放課後等デイサービス・保育所等訪問支援の創設
(課題)放課後や夏休み等における居場所の確保が必要。
→ 学齢期における支援の充実のため、「放課後等デイサービス」を創設。
(課題)保育所等に通う障害児に対して、集団生活への適応のための支援が必要。
→ 保育所等を訪問し、専門的な支援を行うため、「保育所等訪問支援」を創設。
在園期間の延長措置の見直し
(課題)18歳以上の障害児施設入所者について、障害者施策として対応すべきと意見。(障害児支援の関係者で構成された『障害児支援の見直しに関する検討会』の中での議論)

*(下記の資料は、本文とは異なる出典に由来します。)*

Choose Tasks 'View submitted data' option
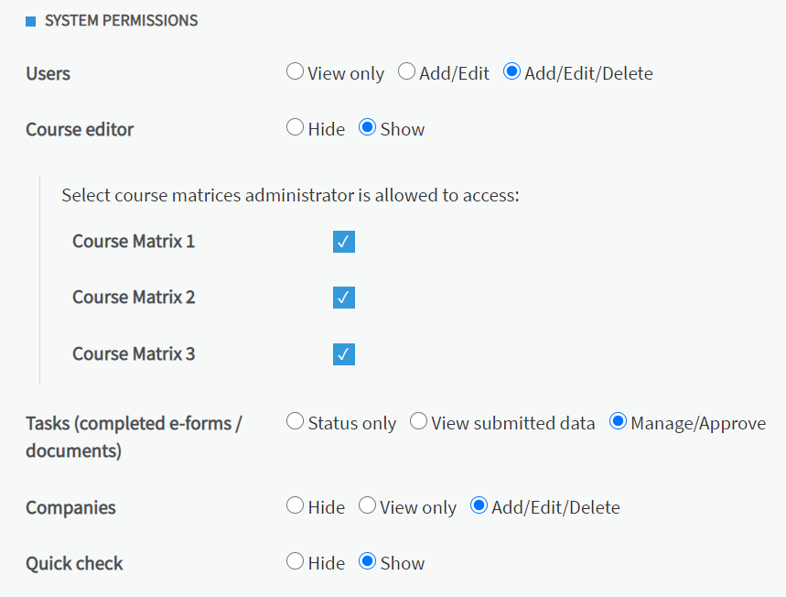Viewport: 786px width, 597px height. 418,421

→ 18歳以上の障害児施設入所者については障害者施策(障害者自立支援法)で対応するよう見直し。
(その際、必要な支援の継続措置に関する規定や、現に入所している者が対処させられることがないようにするための必要な規定を設ける。特に重症心身障害者については十分に配慮する。)
6.地域における自立した生活のための支援の充実
(施行期日)平成24年4月1日までの政令で定める日から施行
グループホーム・ケアホーム利用の際の助成の創設
(課題)障害者の地域移行を促進するため、障害者が安心して暮らせる「住まいの場」を積極的に確保する必要。

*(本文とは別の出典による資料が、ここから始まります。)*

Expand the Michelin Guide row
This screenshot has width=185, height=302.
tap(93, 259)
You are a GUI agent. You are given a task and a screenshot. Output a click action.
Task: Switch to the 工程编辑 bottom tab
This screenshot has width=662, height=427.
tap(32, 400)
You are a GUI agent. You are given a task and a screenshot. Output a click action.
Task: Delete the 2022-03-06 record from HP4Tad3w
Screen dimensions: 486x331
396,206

→ グループホーム・ケアホーム入居者への支援を創設(居住に要する費用の助成)
重度の視覚障害者の移動支援の個別給付化
(課題)移動支援について、重度の肢体不自由者や知的障害者及び精神障害者については、自立支援給付とされているが、十度の視覚障害者については、地域生活支援事業(補助金)の中で行われているのみ。
→ 重度の視覚障害者の移動支援についても、地域での暮らしを支援する観点から、自立支援給付の対象とする。
7.その他
(施行期日)
(1)(3)(6):公布日施行
(2)(4)(5):平成24年4月1日までの政令で定める日から施行
(1)「その有する能力及び適正に応じ」の削除
(課題)能力及び適正に応じたサービス量しか支給しないように読まれるおそれ。
→ 目的規定等にある「その有する能力及び適正に応じ」との文言を削除。
(2)成年後見制度利用支援事業の必須事業への格上げ
(課題)成年後見制度利用支援事業は、相談支援事業の事業内容の一つであり、実施していない市町村がある。
→ 法律上、市町村の地域生活支援事業の必須事業に
(3)児童デイサービスに係る利用年齢の特例
(課題)児童デイサービスの利用は、18歳未満。在学中に、利用できなくなる。
→ 児童デイサービスを20歳に達するまで利用できるように特例を設ける。
(4)事業者の業務管理体制の整備
(課題)障害福祉サービス事業の運営をより適正化することが必要。
→ 事業者における法令遵守のための事業管理体制の整備、事業廃止時のサービス確保対策等。
(5)精神障害者の地域生活を支える精神科救急医療の整備等
(課題)精神障害者の地域生活への移行及び地域生活の支援を推進することが必要。
→ 都道府県による精神科救急医療体制の確保について法律上位置付け等。【精神保健及び精神障害者福祉に関する法律の改正】
→ 精神保健福祉士が、精神障害者の地域生活における相談支援を担っていることの明確化等。【精神保健福祉士法の改正】
(6)検討
(課題)難病の者等に対する支援及び障害者等に対する全般的な移動支援の充実が必要。
→ 政府は、障害保健福祉施策を見直すに当たって、難病の者等に対する支援及び障害者等に対する移動支援の在り方について必要な検討を加え、その結果に基づいて必要な措置を講ずるものとする。